EXCERPTED PASSAGE:
By Strong Enough Now ~

My childhood in the 1950s-1960s was spent in a very rural, very poor area. We had no running water or phone, we didn’t get a TV until the 1960s. My parents were very uneducated as children of the Depression-- my mother made it through the eighth grade, my father only the third grade. My mother was raised on ‘fire and brimstone’ as a Southern Baptist. My father’s family were all members of the Jehovah’s Witnesses, and religion had been drilled into my siblings and myself since birth.

As I child, I was exposed to and practiced some of both religions. We knocked doors and had more than a few slammed in our face. We had to go and witness, my father insisted and I hated every second of it. (To this day, I maintain it is child abuse.) But, in addition, I attended different churches with relatives and neighbors, my mother wanted me to explore religion. The religions my relatives and parents friends attended were as crazy as my parents’ religions. Among other things like scary 'Going to hell' revivals and Bible school, I did get to see a female ‘holy roller’ performing what I now understand was a sexual act with the floor. Who else other than a child of religious people can claim that as part of their childhood?

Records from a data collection
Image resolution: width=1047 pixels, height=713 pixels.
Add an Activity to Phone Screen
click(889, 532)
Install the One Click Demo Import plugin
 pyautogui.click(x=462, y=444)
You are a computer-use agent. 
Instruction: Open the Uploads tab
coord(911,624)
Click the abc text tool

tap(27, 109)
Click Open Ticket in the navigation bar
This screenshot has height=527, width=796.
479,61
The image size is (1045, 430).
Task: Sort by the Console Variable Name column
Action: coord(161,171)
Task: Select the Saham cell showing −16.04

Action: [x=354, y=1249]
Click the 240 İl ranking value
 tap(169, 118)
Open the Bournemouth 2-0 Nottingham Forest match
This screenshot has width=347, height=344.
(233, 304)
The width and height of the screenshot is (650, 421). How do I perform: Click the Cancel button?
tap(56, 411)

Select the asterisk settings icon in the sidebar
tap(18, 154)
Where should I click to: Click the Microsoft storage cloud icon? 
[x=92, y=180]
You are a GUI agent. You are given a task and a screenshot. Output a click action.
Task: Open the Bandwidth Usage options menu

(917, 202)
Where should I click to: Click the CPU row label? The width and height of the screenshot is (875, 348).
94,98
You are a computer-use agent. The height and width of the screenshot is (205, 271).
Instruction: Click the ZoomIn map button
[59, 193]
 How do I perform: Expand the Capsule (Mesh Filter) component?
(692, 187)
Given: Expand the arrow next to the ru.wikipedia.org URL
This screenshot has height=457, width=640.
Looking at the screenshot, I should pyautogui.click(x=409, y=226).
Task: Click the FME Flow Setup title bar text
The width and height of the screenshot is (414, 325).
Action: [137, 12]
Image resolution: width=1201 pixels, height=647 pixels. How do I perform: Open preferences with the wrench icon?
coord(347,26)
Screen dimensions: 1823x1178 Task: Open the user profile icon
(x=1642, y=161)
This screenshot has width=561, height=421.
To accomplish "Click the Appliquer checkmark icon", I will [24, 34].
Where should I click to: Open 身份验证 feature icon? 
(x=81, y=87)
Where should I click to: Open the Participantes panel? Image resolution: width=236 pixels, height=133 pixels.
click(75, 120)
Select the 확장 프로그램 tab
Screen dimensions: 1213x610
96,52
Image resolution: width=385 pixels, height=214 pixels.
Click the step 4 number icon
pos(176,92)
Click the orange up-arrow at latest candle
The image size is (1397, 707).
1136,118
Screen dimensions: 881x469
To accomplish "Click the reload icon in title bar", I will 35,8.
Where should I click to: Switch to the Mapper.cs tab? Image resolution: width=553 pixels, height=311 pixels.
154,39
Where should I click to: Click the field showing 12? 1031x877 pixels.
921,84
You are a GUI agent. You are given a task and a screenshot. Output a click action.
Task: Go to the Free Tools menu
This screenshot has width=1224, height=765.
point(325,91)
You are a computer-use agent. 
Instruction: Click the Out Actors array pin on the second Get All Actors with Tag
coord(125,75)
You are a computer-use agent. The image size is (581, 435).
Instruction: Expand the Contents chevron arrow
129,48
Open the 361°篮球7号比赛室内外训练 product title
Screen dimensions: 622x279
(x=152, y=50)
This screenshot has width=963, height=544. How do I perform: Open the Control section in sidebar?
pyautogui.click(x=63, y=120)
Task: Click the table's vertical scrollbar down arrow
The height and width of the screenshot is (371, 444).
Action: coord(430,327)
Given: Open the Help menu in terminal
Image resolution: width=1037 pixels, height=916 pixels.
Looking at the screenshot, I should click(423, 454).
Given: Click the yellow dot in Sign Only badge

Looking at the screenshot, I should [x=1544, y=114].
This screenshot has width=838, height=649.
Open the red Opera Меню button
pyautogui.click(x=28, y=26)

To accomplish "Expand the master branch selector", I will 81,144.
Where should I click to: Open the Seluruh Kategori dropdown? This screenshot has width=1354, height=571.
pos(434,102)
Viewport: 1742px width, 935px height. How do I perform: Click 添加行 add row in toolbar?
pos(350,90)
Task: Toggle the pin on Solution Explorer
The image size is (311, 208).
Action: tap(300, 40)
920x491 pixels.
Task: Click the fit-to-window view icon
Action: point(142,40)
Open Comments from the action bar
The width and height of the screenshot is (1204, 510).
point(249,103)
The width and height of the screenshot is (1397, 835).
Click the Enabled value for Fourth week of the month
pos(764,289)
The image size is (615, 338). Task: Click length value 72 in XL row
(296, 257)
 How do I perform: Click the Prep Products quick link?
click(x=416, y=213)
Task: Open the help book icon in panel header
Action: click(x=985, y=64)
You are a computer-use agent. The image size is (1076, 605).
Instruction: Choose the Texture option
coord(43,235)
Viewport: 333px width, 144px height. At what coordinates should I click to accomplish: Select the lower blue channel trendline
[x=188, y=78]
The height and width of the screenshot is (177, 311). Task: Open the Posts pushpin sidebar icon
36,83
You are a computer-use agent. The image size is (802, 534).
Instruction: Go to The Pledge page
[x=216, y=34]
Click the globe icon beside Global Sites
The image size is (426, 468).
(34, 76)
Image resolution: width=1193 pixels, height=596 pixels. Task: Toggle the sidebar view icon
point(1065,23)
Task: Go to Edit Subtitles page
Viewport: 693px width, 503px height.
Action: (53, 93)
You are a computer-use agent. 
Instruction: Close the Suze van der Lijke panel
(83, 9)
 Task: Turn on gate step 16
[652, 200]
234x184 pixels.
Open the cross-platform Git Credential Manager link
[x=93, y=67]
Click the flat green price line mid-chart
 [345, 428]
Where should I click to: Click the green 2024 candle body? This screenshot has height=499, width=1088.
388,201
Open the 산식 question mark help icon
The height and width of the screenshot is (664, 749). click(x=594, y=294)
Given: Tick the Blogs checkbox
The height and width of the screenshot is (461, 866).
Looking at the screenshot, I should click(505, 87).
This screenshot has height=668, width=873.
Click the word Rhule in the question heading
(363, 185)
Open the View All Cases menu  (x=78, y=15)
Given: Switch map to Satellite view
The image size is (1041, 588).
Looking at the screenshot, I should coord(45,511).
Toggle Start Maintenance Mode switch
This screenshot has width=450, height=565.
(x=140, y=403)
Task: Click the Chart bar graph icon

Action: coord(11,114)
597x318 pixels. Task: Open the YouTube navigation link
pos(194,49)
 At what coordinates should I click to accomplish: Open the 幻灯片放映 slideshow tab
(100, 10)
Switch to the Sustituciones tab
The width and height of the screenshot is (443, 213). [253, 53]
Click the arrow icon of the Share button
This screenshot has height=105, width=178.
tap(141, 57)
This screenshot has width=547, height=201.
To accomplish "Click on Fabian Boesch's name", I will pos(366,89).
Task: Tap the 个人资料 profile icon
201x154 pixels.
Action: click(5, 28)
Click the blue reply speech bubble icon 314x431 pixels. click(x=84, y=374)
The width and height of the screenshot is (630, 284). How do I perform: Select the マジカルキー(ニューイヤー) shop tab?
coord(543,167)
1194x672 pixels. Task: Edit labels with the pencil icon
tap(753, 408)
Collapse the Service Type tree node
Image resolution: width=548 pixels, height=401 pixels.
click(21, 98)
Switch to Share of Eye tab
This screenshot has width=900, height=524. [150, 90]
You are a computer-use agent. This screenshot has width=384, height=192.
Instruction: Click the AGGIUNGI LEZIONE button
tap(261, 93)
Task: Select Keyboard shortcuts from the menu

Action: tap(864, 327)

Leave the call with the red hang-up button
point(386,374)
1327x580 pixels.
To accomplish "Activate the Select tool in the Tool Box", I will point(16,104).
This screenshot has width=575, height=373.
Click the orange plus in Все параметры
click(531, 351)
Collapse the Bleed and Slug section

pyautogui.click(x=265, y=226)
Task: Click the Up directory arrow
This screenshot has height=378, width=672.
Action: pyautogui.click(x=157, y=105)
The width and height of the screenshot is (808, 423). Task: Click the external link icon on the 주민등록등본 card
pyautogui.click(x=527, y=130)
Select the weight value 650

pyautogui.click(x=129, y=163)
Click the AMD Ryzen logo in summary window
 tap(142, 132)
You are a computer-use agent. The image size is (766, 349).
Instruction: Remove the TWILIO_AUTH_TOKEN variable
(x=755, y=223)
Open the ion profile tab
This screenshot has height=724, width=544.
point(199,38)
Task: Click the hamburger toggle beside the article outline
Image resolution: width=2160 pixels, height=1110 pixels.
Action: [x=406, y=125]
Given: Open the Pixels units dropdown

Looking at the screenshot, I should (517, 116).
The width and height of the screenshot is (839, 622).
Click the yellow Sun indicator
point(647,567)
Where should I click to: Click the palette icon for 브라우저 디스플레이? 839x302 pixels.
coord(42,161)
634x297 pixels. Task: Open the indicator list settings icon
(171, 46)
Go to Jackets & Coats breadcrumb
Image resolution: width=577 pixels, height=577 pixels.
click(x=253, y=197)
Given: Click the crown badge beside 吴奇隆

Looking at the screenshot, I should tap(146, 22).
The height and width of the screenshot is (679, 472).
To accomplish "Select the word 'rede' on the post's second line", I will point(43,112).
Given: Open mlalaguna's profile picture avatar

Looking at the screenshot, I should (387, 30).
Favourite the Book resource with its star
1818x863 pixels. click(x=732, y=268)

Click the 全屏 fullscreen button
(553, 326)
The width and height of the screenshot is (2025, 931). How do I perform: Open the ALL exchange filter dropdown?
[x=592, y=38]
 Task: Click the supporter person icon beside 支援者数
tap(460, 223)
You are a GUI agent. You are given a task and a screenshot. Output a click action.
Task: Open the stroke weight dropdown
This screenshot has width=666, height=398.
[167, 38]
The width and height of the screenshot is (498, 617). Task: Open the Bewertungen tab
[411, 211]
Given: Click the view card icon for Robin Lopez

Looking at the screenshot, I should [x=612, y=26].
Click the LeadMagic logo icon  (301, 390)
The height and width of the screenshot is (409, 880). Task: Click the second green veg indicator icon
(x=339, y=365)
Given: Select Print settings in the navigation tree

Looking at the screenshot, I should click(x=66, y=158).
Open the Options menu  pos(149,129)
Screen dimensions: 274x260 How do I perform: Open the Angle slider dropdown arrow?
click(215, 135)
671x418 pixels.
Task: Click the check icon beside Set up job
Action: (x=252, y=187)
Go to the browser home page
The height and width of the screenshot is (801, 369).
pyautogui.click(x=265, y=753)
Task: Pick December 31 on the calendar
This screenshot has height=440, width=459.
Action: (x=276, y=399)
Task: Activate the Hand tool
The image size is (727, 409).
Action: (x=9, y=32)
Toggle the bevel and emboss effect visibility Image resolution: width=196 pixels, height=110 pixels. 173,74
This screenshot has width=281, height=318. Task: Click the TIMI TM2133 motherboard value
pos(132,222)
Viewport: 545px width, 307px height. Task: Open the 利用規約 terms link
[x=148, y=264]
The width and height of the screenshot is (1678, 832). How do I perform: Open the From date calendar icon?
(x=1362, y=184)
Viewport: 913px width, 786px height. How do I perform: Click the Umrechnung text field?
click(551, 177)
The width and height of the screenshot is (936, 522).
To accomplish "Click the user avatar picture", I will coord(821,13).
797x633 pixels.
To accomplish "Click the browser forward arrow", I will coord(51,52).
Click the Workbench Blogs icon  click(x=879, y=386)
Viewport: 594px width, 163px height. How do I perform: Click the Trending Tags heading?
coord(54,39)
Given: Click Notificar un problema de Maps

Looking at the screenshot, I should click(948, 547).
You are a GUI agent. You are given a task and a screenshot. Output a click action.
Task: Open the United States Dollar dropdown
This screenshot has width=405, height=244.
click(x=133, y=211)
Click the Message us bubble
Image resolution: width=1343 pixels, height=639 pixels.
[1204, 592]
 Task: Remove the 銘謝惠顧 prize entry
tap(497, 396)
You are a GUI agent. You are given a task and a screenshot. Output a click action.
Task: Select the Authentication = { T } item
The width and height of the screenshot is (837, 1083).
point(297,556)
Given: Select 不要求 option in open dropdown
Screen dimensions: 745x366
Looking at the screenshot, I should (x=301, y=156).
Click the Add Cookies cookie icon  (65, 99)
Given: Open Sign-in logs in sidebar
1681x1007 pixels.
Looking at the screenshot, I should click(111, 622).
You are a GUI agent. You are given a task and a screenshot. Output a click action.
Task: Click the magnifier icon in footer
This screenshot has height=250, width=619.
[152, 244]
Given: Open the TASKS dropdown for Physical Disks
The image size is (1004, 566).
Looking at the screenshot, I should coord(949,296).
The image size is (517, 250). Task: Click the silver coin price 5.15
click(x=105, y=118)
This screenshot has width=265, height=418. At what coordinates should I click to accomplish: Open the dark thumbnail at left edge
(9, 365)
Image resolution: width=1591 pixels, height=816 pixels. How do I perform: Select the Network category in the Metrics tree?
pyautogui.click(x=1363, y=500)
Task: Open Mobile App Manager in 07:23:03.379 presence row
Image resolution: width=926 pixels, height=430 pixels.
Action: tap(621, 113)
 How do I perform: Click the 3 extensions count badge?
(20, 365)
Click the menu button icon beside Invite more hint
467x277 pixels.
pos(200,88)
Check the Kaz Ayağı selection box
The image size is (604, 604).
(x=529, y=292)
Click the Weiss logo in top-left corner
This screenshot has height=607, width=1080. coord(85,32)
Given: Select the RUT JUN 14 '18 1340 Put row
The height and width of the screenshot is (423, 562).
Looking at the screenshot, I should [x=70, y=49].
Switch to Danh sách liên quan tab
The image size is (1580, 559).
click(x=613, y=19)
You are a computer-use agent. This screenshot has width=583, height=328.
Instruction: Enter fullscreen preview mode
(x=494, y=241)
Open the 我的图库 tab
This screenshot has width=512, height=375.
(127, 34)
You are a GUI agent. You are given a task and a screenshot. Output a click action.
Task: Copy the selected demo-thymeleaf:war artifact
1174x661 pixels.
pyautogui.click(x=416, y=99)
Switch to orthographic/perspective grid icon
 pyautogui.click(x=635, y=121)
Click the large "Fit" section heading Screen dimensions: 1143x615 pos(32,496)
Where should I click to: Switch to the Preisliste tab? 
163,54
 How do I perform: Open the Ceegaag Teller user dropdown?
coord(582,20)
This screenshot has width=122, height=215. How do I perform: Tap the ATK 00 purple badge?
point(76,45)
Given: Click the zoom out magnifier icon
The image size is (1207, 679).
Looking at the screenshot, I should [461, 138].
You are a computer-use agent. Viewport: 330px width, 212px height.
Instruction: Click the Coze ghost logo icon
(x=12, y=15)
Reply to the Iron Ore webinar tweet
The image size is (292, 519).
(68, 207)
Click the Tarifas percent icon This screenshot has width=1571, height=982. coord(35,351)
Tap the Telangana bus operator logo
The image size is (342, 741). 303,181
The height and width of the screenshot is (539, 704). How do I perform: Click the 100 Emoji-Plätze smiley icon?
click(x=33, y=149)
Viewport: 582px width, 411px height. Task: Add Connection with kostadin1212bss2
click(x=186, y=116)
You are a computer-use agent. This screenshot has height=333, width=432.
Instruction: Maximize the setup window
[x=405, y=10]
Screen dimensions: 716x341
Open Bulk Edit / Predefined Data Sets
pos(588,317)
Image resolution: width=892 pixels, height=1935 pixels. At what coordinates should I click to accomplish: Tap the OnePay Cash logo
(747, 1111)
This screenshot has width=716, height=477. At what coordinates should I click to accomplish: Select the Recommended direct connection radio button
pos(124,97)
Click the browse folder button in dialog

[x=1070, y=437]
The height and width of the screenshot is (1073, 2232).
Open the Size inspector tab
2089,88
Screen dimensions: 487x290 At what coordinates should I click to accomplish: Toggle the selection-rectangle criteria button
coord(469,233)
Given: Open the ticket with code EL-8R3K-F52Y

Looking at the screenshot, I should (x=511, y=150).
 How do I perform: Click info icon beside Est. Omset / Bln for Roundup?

TASK REQUIREMENTS:
A. Answer these questions using the memoir about a religious rural childhood.
(i) What grade did the writer's mother complete in school?
(ii) What religious group did the father's family all belong to?
(iii) Who wanted the writer to explore religion by attending different churches?
B. Write out the part of the memoir about a religious rural childhood between "As I child, I" and "of their childhood?", inclusive.

THE RESPONSES:
A.
(i) The eighth grade.
(ii) The Jehovah's Witnesses.
(iii) The writer's mother.

B.
As I child, I was exposed to and practiced some of both religions. We knocked doors and had more than a few slammed in our face. We had to go and witness, my father insisted and I hated every second of it. (To this day, I maintain it is child abuse.) But, in addition, I attended different churches with relatives and neighbors, my mother wanted me to explore religion. The religions my relatives and parents friends attended were as crazy as my parents’ religions. Among other things like scary 'Going to hell' revivals and Bible school, I did get to see a female ‘holy roller’ performing what I now understand was a sexual act with the floor. Who else other than a child of religious people can claim that as part of their childhood?